Biochemists carefully try to minimize the unwanted effects of proteases in their experiments, as failure to do so can lead to the rapid degradation of the proteins of interest. Ubiquitous protein degradation in vitro might give the mistaken impression that proteases cleave non-discriminately. But in vivo, proteolysis is in fact highly regulated and selective; proteases only function on a small number of substrates, and cleavage occurs at specific peptide bonds. In the Review on page 245, Christopher M. Overall and Carl P. Blobel discuss the experimental approaches that are used to identify substrates of extracellular proteases. The biochemical characterization of a protease and the validation of substrates in cell-based assays and knockout-mouse models can be used, along with an increasing number of proteomics approaches, to unveil the repertoire of substrates for a protease.

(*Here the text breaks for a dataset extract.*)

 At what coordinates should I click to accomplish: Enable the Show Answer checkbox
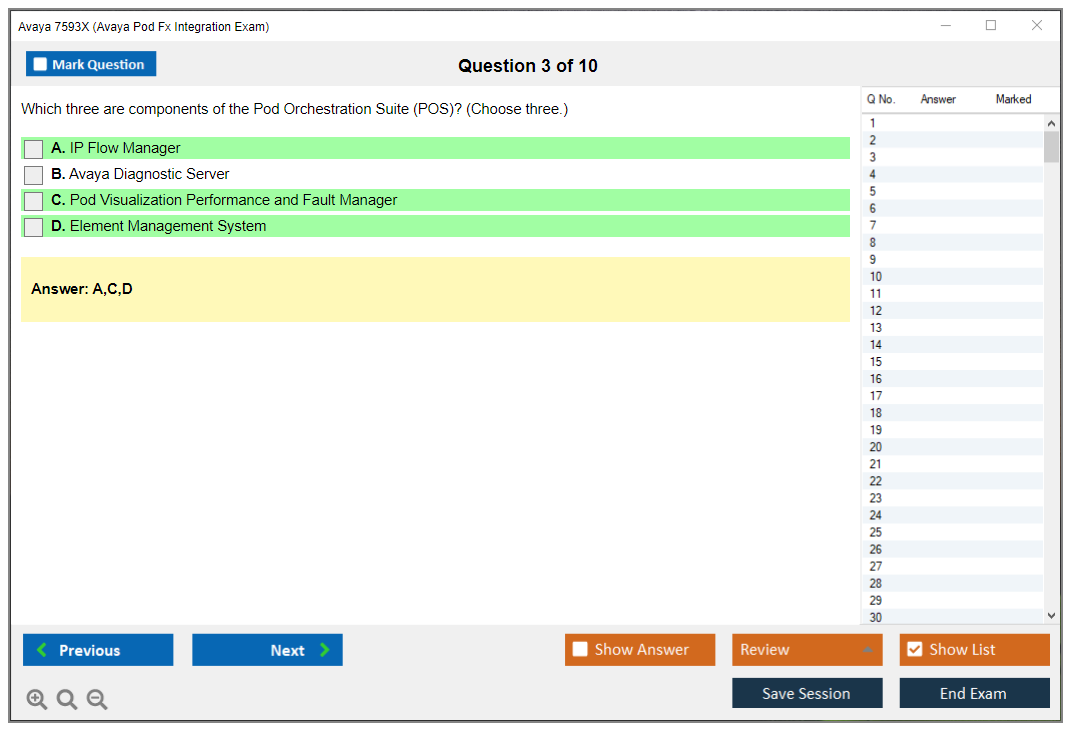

Moving from protease substrates to protease functions, Andrea Page-McCaw, Andrew J. Ewald and Zena Werb (page 221) describe the physiological roles of the matrix metalloproteinases (MMPs) — a family of extracellular enzymes that hydrolyse components of the extracellular matrix to facilitate the growth and remodelling of cellular tissues. They suggest that proteolysis should be considered as a type of post-translational modification whereby proteases do not only inactivate proteins, but can modify their function or cleave inactive substrates to release active signalling molecules. The functional significance of this type of modification is demonstrated by ample evidence that dysregulation of MMPs (and some of the other 566 extracellular proteases that are present in humans) is associated with many diseases, and it is hoped that the study of proteases will elucidate new targets and strategies for therapeutics.